··· Record extracts
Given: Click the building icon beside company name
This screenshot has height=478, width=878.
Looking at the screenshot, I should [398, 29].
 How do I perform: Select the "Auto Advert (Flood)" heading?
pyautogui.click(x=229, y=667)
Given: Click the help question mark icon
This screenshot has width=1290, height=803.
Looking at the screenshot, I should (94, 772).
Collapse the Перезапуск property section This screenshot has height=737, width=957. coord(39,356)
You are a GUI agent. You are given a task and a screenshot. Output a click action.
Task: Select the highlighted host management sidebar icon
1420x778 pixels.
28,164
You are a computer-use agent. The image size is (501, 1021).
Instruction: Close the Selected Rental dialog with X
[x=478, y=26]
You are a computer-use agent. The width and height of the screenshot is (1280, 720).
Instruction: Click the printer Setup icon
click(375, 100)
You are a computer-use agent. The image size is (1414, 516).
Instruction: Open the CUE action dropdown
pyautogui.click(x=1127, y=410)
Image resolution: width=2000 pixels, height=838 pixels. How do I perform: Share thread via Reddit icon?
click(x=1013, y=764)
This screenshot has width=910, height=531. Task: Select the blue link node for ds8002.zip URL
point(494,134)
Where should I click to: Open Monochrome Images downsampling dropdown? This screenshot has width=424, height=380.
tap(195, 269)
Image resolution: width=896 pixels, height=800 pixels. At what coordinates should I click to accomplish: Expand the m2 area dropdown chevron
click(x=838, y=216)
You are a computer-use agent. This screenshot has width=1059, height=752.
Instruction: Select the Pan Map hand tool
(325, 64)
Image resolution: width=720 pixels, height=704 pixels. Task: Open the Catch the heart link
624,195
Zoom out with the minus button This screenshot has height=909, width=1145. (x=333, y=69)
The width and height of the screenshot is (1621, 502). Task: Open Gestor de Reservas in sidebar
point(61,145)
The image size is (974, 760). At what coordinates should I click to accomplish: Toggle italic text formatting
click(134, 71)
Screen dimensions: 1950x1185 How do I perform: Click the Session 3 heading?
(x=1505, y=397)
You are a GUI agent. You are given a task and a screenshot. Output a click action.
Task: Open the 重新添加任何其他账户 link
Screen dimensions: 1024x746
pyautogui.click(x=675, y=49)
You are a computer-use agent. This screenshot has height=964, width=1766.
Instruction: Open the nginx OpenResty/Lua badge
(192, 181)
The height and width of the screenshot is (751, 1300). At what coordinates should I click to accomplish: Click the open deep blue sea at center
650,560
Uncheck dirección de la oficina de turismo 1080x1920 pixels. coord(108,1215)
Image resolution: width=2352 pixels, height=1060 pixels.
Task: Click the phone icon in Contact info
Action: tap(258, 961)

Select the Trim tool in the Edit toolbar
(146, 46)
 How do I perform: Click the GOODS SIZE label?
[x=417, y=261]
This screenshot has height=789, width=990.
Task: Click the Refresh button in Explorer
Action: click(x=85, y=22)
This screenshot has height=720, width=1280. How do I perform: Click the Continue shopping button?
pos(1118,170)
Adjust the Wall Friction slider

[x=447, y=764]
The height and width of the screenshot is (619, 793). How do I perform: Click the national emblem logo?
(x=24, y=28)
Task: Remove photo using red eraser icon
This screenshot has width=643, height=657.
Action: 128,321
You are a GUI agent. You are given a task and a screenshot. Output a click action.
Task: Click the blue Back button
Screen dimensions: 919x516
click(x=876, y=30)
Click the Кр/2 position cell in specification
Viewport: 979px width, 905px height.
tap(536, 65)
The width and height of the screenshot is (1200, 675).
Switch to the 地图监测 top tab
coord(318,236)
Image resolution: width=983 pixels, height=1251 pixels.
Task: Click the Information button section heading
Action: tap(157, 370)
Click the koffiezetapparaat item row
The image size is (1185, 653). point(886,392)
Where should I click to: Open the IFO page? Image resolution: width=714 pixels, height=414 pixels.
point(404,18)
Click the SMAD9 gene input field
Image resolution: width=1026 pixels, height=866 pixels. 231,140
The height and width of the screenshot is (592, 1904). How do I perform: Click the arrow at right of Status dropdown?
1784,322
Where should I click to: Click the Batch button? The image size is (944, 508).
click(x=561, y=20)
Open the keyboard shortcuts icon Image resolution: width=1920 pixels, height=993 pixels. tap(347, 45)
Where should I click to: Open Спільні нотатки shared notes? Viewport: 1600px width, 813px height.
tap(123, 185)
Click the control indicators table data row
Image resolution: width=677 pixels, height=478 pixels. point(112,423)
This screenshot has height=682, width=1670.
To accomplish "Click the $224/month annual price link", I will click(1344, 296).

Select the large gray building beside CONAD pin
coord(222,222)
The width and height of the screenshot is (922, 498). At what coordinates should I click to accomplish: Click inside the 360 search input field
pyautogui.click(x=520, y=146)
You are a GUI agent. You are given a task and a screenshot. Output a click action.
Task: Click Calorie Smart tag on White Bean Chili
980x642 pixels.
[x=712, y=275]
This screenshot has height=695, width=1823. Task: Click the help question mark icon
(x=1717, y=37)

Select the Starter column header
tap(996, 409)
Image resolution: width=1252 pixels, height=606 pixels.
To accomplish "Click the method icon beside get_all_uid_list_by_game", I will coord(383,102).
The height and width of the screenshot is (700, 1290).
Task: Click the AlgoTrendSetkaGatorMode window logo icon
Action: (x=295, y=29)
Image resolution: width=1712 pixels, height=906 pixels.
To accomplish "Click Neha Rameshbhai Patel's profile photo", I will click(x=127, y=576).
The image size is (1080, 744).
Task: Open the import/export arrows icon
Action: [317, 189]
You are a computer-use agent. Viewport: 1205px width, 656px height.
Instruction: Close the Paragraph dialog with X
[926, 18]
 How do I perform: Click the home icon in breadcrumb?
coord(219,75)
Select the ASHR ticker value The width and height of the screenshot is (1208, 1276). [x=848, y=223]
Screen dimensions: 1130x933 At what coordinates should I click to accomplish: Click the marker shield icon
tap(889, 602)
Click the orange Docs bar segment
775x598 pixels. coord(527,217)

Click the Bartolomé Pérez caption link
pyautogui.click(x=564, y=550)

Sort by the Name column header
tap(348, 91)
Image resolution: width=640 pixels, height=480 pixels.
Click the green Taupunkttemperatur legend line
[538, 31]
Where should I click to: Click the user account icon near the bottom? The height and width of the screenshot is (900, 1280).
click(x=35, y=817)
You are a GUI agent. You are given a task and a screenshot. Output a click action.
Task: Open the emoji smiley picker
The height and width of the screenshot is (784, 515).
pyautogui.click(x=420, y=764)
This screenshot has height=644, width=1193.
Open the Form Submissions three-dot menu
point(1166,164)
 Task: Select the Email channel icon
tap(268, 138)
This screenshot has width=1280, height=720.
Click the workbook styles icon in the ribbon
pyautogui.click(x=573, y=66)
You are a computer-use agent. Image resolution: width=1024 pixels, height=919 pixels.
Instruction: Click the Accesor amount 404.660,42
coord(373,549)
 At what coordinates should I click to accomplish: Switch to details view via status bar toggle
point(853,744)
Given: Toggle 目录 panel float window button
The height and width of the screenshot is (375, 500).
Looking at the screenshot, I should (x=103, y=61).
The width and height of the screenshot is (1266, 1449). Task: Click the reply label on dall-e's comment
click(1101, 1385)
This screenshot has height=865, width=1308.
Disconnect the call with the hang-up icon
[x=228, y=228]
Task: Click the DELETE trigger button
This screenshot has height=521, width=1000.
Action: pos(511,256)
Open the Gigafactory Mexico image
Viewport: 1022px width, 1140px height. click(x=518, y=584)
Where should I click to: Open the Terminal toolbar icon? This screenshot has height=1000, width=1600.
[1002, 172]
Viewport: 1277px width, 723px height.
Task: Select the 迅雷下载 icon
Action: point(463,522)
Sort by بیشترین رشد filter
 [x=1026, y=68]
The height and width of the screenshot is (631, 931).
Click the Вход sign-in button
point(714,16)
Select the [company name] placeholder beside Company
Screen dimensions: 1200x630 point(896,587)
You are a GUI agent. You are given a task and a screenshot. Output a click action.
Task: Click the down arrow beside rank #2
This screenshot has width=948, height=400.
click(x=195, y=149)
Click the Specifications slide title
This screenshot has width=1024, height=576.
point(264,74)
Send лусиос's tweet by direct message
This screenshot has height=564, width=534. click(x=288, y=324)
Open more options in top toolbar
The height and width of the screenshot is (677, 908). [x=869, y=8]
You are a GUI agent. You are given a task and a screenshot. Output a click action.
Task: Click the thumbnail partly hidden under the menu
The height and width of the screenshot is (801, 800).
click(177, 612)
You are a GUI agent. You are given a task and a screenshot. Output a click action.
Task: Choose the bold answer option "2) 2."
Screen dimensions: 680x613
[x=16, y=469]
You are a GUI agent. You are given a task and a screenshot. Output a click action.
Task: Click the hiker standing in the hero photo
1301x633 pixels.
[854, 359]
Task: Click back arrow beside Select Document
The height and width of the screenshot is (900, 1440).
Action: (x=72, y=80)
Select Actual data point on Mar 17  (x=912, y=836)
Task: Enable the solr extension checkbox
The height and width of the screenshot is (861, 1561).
······
#### Required action
Write out only the lines that run from the line containing "The height and width of the screenshot is (619, 793)." through the line containing "Open the keyboard", both included, exactly as they appear above.

#### Response below
The height and width of the screenshot is (619, 793). How do I perform: Click the national emblem logo?
(x=24, y=28)
Task: Remove photo using red eraser icon
This screenshot has width=643, height=657.
Action: 128,321
You are a GUI agent. You are given a task and a screenshot. Output a click action.
Task: Click the blue Back button
Screen dimensions: 919x516
click(x=876, y=30)
Click the Кр/2 position cell in specification
Viewport: 979px width, 905px height.
tap(536, 65)
The width and height of the screenshot is (1200, 675).
Switch to the 地图监测 top tab
coord(318,236)
Image resolution: width=983 pixels, height=1251 pixels.
Task: Click the Information button section heading
Action: tap(157, 370)
Click the koffiezetapparaat item row
The image size is (1185, 653). point(886,392)
Where should I click to: Open the IFO page? Image resolution: width=714 pixels, height=414 pixels.
point(404,18)
Click the SMAD9 gene input field
Image resolution: width=1026 pixels, height=866 pixels. 231,140
The height and width of the screenshot is (592, 1904). How do I perform: Click the arrow at right of Status dropdown?
1784,322
Where should I click to: Click the Batch button? The image size is (944, 508).
click(x=561, y=20)
Open the keyboard shortcuts icon Image resolution: width=1920 pixels, height=993 pixels. tap(347, 45)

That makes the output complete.